- **Problem statement**
Identify each line in the records below that contains the word "computer", and copy it.

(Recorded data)
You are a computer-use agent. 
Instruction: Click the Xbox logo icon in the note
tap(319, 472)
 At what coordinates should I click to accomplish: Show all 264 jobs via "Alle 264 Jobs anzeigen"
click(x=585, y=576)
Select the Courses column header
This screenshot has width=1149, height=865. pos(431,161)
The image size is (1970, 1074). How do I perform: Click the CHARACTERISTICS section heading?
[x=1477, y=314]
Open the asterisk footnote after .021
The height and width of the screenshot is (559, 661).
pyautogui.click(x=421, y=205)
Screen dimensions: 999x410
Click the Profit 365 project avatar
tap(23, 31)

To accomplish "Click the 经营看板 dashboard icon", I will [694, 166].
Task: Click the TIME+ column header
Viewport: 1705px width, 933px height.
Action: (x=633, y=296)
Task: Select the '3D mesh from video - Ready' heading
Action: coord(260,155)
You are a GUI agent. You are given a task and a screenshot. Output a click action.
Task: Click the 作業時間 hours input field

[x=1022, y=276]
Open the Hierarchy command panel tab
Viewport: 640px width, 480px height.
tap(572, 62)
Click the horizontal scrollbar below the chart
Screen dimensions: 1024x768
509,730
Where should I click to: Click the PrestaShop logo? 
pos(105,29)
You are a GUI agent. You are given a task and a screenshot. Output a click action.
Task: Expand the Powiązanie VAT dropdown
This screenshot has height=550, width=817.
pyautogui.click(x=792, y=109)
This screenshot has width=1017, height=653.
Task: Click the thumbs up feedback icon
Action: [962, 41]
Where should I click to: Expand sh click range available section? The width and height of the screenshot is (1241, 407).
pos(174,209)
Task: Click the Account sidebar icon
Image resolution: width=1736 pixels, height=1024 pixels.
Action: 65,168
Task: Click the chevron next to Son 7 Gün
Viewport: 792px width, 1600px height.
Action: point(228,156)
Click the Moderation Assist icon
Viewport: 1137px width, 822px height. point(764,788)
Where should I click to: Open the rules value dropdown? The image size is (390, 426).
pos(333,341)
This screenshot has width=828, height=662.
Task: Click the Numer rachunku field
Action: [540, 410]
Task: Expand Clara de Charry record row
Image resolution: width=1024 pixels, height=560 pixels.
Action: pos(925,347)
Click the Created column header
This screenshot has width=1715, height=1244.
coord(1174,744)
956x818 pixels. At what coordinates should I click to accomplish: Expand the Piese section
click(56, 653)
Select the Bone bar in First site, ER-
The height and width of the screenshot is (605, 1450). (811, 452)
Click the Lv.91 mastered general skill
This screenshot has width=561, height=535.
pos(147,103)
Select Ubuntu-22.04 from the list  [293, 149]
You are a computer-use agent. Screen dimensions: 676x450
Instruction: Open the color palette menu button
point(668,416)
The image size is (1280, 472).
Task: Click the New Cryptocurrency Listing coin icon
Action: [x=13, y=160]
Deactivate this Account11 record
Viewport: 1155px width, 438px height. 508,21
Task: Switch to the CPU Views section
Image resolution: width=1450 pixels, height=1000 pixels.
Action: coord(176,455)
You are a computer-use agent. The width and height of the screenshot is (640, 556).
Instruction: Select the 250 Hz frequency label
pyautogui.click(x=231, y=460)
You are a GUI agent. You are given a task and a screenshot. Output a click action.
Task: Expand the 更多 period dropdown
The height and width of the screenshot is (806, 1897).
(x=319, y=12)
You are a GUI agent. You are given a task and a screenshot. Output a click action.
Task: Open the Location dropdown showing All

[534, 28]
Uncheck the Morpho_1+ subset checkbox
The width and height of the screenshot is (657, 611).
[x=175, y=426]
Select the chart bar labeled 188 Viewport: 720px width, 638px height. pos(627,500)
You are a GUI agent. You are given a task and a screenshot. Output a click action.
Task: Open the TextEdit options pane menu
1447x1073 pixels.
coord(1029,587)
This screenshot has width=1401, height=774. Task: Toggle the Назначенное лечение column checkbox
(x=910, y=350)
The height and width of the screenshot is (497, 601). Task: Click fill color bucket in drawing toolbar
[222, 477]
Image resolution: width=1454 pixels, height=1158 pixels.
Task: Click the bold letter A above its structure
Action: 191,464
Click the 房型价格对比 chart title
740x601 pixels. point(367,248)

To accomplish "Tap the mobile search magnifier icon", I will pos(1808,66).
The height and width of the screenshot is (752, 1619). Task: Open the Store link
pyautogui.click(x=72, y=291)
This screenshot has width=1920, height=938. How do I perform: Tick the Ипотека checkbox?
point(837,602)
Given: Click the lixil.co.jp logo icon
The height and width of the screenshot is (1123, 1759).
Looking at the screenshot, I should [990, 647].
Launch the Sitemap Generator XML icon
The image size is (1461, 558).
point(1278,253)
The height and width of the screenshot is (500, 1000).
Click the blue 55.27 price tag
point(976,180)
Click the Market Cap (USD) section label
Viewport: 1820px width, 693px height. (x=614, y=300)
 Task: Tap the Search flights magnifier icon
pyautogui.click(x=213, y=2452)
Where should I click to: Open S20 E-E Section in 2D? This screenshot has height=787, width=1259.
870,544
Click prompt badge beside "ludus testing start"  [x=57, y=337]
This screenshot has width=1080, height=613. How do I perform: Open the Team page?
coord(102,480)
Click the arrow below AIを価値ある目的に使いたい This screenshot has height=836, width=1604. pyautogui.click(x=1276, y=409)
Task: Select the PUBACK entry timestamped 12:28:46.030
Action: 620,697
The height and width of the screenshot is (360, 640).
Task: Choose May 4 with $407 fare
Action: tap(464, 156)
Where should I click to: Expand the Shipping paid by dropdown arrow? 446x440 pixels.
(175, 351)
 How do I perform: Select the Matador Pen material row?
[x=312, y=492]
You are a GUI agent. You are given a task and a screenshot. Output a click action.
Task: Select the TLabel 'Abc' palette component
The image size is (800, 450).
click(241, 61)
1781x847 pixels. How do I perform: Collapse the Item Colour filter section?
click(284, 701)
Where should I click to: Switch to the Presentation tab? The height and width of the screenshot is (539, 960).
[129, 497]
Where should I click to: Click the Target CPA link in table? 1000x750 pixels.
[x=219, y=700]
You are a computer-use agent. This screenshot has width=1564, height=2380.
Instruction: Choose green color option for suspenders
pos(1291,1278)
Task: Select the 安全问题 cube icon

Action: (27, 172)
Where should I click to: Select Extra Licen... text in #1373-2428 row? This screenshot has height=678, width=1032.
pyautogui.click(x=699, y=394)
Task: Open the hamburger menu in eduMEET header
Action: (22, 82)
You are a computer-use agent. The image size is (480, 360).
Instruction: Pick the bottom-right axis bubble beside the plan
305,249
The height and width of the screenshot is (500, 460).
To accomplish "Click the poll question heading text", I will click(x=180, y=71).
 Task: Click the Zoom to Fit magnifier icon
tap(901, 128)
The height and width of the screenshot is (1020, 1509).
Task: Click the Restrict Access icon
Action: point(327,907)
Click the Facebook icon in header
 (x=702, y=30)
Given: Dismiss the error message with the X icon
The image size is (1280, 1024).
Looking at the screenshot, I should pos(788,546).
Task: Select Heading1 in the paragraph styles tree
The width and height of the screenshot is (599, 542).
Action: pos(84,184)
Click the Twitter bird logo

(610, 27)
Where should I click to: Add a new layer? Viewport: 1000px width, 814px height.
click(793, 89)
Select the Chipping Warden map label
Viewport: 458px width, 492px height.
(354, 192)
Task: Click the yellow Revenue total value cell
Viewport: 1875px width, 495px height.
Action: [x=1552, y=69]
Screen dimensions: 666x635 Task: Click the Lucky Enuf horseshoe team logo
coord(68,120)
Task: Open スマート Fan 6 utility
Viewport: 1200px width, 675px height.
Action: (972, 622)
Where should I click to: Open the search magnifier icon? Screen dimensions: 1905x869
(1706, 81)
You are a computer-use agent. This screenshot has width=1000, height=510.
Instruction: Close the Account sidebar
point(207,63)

- **Solution for this exercise**
You are a computer-use agent. 
You are a computer-use agent. Screen dimensions: 676x450
You are a computer-use agent. The width and height of the screenshot is (640, 556).
You are a computer-use agent. This screenshot has width=1564, height=2380.
You are a computer-use agent. The image size is (480, 360).
You are a computer-use agent. This screenshot has width=1000, height=510.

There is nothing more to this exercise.